GOAL OF THE EXERCISE - In the entries below, repeat only the lines between those holding "[WhatsApp] (114, 2564)" and "Катаракта — стоимость операции (121, 2058)", inclusive. Leave pictures out.

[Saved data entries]
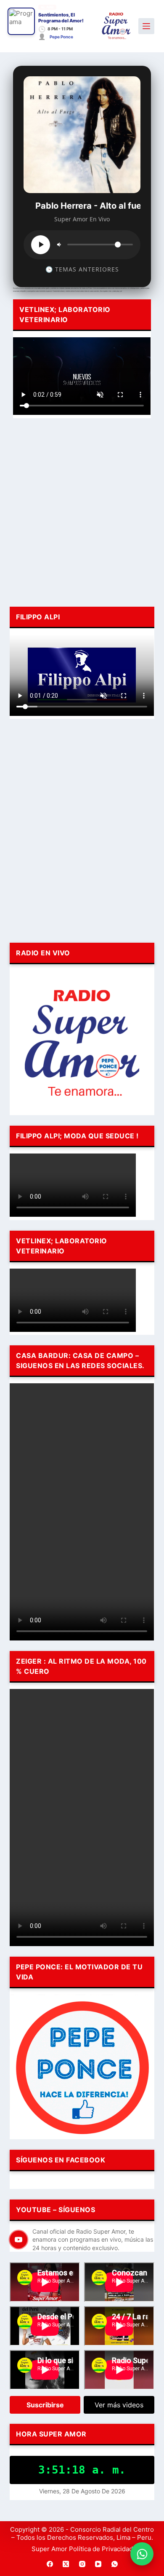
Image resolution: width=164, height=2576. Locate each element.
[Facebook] (50, 2564)
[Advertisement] (82, 511)
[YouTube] (98, 2564)
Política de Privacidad (101, 2549)
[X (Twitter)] (66, 2564)
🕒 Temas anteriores (82, 269)
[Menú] (146, 26)
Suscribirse (45, 2405)
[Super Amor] (116, 26)
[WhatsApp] (114, 2564)
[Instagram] (82, 2564)
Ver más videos (119, 2405)
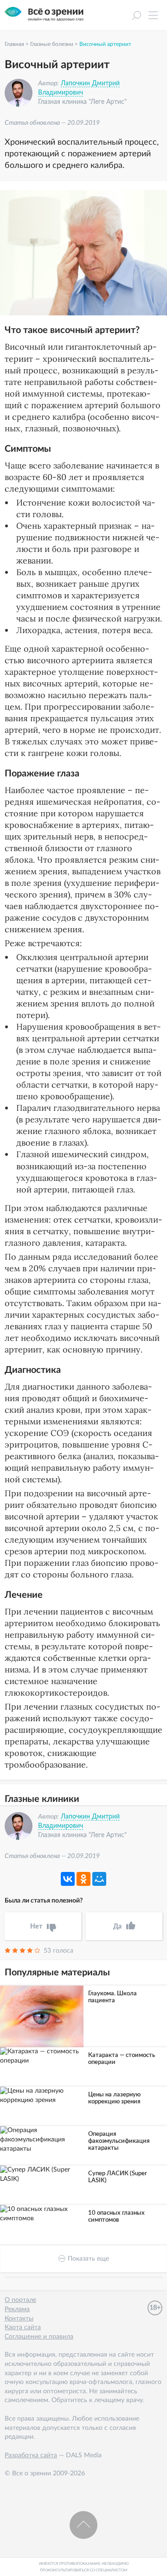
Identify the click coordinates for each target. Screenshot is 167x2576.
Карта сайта (23, 2327)
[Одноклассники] (83, 1879)
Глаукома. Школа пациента (112, 1997)
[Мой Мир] (99, 1879)
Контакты (19, 2318)
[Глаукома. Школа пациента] (42, 2017)
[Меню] (153, 18)
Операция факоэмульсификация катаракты (119, 2141)
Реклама (17, 2309)
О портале (20, 2300)
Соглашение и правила (39, 2336)
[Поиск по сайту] (136, 17)
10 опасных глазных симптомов (116, 2216)
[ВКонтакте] (68, 1879)
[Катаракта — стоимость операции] (42, 2056)
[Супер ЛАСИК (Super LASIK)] (42, 2175)
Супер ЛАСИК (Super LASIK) (117, 2177)
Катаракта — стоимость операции (121, 2058)
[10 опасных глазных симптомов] (42, 2214)
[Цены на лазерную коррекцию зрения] (42, 2096)
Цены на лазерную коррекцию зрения (114, 2098)
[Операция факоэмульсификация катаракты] (42, 2139)
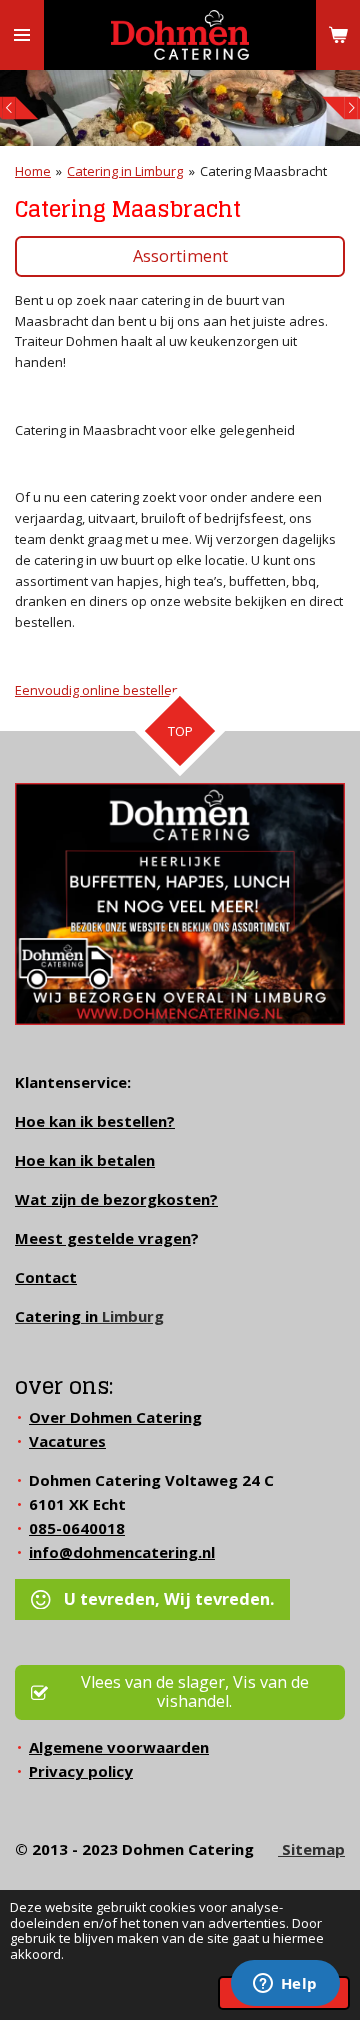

TASK RESPONSE -
[WhatsApp] (114, 2564)
[Instagram] (82, 2564)
Ver más videos (119, 2405)
Identify the click coordinates for each target. Screenshot is 167x2576.
Карта сайта (23, 2327)
[Одноклассники] (83, 1879)
Глаукома. Школа пациента (112, 1997)
[Мой Мир] (99, 1879)
Контакты (19, 2318)
[Глаукома. Школа пациента] (42, 2017)
[Меню] (153, 18)
Операция факоэмульсификация катаракты (119, 2141)
Реклама (17, 2309)
О портале (20, 2300)
Соглашение и правила (39, 2336)
[Поиск по сайту] (136, 17)
10 опасных глазных симптомов (116, 2216)
[ВКонтакте] (68, 1879)
[Катаракта — стоимость операции] (42, 2056)
[Супер ЛАСИК (Super LASIK)] (42, 2175)
Супер ЛАСИК (Super LASIK) (117, 2177)
Катаракта — стоимость операции (121, 2058)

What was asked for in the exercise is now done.